I’m not saying anyone in this thread is doing so, but please be careful not to judge ‘handicapped’ from outward appearances.
[/soap box]
Well, how do those who don’t appear outwardly handicapped prove to the police that they’re entitled to park there? Simply having a placard and handicapped plates is apparently insufficient. Is it noted on the DL in some way?
Each placard has a unique number on it. The police can find out who that number is registered to.
I can see a police officer asking the kids “Is that your handicapped placard?” and having them get nervous and say “Um, well, no it actually belongs to my grandma…” or something.
Here in CA the placards have an ID number on them, probably a simple matter for the police to check what name goes with the placard and see if that’s who is in the car.
All that being said I’m sure that checking handicapped spots is a fairly low priority for the cops. I have never seen an officer confronting people - as some have pointed out, many legitimate handicaps are not outwardly visible (my mom pointed that out to me when I was a teenager when I made a comment about a guy who seemed to be walking just fine using a blue spot).
Anecdote:
A few months ago I saw an elderly lady with a handicapped placard blocking in a woman who used the handicapped spot “for just a minute” so that her two teenage daughters could run into the Jamba Juice for their smoothies. She was on her phone calling the cops, raising hell and every time the illegally parked lady tried to maneuver her car out, the old woman would block her in. There was quite a crowd watching this bit of vigilantiism. Lady with her smoothie-filled kids eventually made it out and fled before the police arrived.
At first I was thinking “Right on, old lady” until she began impeding traffic and creating a hazard by her actions. If she had just parked right on the offender’s bumper (leaving her not an inch to move and doing minimal blockage to the flow of traffic on the street) and then gotten out to make her call it would have been a bit more understandable.
No believe about it. It is illegal. In the city of Irvine, the chief of Police has a friend that is handicapped, who told him healthy people were abusing the system. He did not believe it, so he had a couple of officers stake out some handicapped parking spots at a local mall. They wrote about 40 tickets the first day!
It is now a regular thing in Irvine, one or two days a month a team goes out and nails healthy people abusing handicapped placards. They write tickets, and confiscate placards.
After needing one when I shattered my heel, I am all for this.
Handicap parking is gone so far past the intended people that its disgracefully. Here in Minnesota there are so many unjustified permits given that it make me sick!

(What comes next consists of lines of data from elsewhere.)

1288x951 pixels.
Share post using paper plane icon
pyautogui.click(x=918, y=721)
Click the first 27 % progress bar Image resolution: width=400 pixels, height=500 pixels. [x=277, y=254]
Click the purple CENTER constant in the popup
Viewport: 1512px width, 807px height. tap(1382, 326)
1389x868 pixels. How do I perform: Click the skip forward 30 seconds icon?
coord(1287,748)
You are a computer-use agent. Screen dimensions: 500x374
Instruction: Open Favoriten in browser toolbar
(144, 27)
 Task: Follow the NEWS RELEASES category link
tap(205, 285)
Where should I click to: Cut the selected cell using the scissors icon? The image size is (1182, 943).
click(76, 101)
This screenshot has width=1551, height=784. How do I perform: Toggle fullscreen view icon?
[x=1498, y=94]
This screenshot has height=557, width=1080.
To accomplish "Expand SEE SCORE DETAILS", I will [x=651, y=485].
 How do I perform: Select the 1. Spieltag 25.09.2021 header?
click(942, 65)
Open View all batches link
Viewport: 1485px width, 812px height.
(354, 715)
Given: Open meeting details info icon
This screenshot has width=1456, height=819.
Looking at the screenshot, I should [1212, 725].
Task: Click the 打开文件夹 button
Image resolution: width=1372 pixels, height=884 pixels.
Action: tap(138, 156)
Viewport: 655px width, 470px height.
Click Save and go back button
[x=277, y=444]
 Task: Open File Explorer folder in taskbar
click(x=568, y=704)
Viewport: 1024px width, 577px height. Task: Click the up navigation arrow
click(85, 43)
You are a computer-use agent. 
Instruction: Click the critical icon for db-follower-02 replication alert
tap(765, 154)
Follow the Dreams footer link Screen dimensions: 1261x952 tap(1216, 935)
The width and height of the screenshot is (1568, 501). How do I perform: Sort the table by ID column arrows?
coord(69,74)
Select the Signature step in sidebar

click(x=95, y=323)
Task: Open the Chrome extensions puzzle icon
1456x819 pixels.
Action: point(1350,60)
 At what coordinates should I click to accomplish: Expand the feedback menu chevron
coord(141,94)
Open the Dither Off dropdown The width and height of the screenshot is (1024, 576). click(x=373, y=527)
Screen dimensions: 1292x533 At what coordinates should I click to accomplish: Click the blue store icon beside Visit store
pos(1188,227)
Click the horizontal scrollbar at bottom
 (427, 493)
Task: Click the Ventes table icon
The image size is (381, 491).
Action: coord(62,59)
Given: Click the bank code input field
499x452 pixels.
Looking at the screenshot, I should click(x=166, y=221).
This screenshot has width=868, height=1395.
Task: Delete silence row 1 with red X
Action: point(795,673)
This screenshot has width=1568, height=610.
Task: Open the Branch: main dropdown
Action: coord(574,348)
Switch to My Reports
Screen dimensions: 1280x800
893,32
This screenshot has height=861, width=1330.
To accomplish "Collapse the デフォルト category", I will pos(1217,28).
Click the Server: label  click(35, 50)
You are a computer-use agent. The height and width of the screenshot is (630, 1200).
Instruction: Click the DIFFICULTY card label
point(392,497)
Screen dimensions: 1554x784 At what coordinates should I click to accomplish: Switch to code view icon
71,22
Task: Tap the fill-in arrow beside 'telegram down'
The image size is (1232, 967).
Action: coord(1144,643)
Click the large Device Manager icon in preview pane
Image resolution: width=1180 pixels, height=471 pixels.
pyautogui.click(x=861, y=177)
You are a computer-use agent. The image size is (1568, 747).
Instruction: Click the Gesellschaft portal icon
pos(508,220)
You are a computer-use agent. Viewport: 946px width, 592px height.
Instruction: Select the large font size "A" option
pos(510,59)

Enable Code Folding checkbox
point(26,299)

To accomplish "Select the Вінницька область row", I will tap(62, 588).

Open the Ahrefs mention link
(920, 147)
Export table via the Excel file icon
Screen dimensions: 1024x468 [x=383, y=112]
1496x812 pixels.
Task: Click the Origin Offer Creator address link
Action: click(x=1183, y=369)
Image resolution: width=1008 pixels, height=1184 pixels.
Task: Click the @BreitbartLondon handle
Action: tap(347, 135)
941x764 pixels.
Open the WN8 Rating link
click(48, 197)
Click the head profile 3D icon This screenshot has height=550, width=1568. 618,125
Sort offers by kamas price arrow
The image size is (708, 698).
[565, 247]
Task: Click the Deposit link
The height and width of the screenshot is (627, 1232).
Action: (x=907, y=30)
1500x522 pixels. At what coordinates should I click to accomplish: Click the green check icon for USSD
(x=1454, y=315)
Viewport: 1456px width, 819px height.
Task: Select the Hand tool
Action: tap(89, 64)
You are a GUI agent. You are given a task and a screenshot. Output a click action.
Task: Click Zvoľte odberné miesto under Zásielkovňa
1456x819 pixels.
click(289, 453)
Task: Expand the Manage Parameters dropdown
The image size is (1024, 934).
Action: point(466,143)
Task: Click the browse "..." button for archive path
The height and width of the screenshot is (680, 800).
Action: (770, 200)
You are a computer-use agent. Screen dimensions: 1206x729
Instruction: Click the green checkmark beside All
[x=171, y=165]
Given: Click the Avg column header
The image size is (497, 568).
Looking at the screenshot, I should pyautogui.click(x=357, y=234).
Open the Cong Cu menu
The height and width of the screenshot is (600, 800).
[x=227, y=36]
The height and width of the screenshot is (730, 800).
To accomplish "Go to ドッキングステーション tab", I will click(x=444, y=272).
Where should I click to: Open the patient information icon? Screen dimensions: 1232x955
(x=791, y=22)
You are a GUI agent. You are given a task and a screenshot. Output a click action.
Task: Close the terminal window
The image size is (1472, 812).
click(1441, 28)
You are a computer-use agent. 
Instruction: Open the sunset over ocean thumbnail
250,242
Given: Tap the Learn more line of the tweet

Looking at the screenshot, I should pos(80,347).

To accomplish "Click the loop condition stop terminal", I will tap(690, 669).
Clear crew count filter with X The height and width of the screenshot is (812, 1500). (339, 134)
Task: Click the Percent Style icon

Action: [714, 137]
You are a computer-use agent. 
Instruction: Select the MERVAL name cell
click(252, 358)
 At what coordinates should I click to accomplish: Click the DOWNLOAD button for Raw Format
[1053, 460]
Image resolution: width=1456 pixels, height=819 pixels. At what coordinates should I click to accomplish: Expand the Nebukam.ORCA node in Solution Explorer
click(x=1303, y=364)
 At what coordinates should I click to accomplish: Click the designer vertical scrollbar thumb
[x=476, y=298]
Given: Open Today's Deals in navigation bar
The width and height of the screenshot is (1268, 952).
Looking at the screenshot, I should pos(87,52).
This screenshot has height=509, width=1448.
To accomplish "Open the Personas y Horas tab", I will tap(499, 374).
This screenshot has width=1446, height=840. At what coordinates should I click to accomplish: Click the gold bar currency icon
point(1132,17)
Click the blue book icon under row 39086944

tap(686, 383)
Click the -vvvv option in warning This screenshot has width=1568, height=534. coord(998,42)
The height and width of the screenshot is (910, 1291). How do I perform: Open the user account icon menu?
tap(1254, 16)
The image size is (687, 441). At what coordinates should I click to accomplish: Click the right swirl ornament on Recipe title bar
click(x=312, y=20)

One case in point is a 350=lbs’er, that parks in the handicap spot and walks around the local walmart.
And this is my real peeve;
The people that park there and let the disabled one walk to the door and back in the large mall lot. Why don’t they drop that person off at the door and pick them up! leave the designated spot for the independent disabled.
Then theirs the Dead asses at work that get to park in the front because of an Owwiee. They sweep the floor all day on “light” duty and there posted job’s are usually less manual.
Therefore i Trully believe that a very large number of disabled, is “disabled right under the hat”.
In Virginia, it’s illegal.
Virginia hang tags have the name, sex, and month and year of birth of the person for whom they were issued on them, so an officer might be able to tell that a 20-something male is unlikely to be the female born in 1926 for whom the tag is intended.
Is this in English?
If you’re trying to say that there are people who have tags that shouldn’t, it’s not that easy to get declared disabled or to get those tags.